:: TASK DETAILS ::
Pull every line containing "computer" from the data.

:: RECORD SET ::
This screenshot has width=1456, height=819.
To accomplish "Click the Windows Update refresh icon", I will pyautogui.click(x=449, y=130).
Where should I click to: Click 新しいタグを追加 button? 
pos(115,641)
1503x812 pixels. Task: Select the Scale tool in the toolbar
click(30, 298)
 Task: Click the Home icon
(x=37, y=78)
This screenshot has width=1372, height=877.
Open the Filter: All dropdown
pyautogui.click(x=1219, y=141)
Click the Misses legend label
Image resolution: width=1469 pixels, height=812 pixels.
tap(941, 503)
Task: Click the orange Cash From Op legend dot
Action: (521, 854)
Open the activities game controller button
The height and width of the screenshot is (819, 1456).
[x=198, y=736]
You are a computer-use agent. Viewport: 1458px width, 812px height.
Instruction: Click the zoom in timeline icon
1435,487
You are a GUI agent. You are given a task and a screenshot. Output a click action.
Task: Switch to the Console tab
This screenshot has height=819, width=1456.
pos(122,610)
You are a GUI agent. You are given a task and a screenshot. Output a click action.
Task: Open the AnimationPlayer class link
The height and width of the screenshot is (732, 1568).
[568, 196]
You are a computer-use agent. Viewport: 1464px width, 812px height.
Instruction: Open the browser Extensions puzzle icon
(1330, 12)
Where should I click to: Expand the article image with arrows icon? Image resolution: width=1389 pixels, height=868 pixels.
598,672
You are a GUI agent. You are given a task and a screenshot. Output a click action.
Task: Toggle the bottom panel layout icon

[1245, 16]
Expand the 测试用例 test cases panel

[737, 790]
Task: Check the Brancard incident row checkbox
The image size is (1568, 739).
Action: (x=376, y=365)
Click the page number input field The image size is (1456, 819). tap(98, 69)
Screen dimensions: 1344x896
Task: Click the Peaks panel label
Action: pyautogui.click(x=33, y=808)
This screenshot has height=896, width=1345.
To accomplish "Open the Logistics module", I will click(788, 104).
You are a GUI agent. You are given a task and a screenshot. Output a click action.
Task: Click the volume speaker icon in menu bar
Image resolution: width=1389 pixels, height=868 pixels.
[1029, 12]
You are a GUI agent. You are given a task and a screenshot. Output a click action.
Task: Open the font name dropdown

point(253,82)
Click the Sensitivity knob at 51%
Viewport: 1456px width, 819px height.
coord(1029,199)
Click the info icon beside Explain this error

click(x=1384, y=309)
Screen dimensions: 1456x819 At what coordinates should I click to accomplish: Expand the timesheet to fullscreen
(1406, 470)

:: WRITTEN ANSWER ::
You are a computer-use agent. Viewport: 1458px width, 812px height.
You are a computer-use agent. Viewport: 1464px width, 812px height.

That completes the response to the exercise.